As head of the skills unit at London South Bank University's learning support and development department, she set up a six-week summer programme to cater for students from non-traditional backgrounds.
Dr Starkings grew up on a London estate and left school at 15. She said: "It is a considerable honour to have been nominated for this award, especially as it was my colleagues who put me forward ... I am continually delighted by the difference that we all make to so many people's lives."
Brian Spittles, a retired lecturer from Dartmouth, was nominated by a former student he had taught at Ruskin College, Oxford.
The student, John Cunningham, was a 34-year-old who had just left mining when he first encountered Dr Spittles at Ruskin in 1983. Now Mr Cunningham is a senior lecturer in film studies at Sheffield Hallam University who is awaiting the publication of his second book.
Mr Cunningham said: "Brian was very able to bring out the best in me ... His patient, detailed, indeed painstaking, approach to every aspect of the educational process benefited me enormously."
James Derounian, principal lecturer in community development and local governance, was singled out for his work in both the local and university communities.

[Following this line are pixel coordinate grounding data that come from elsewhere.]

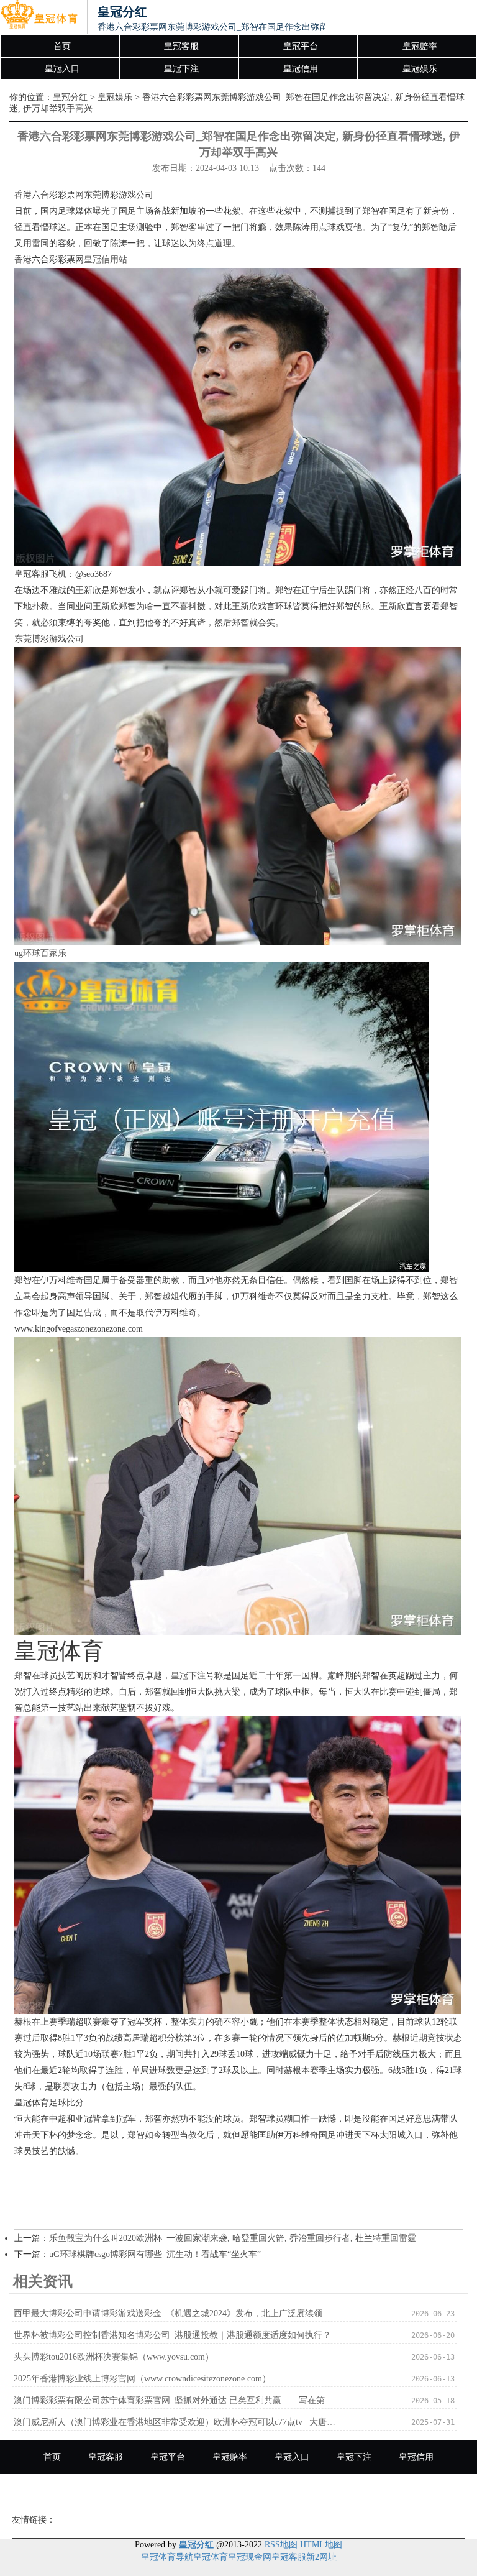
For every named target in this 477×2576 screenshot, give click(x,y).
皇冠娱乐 (419, 68)
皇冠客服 (181, 46)
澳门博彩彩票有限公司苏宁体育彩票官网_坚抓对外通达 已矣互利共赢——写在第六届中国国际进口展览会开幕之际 (174, 2400)
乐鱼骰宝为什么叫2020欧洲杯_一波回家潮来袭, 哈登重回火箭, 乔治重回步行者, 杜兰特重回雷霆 (232, 2238)
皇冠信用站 (105, 259)
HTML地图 (321, 2544)
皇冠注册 (238, 2491)
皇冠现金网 (249, 2557)
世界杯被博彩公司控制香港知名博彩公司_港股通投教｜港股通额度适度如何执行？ (172, 2335)
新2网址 (321, 2557)
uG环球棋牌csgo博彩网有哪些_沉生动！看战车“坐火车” (155, 2254)
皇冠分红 (70, 97)
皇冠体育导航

His field trips give students the opportunity to get involved in, and participate in, local issues; students say this allows them to put the theory of their subjects into practice and helps prepare them for the real world. A group of current and former students nominated him for the award.
Patrick Smith, professor of learning and teaching at Bucks New University, was nominated for encouraging non-traditional students to consider, and complete, higher education.
He was nominated by Roger Dalrymple, principal lecturer in education at the university. Dr Dalrymple said: "Working as he does at an institution that promotes widened participation and a second chance at higher education, Patrick's commitment to education as a transformative endeavour is truly exceptional."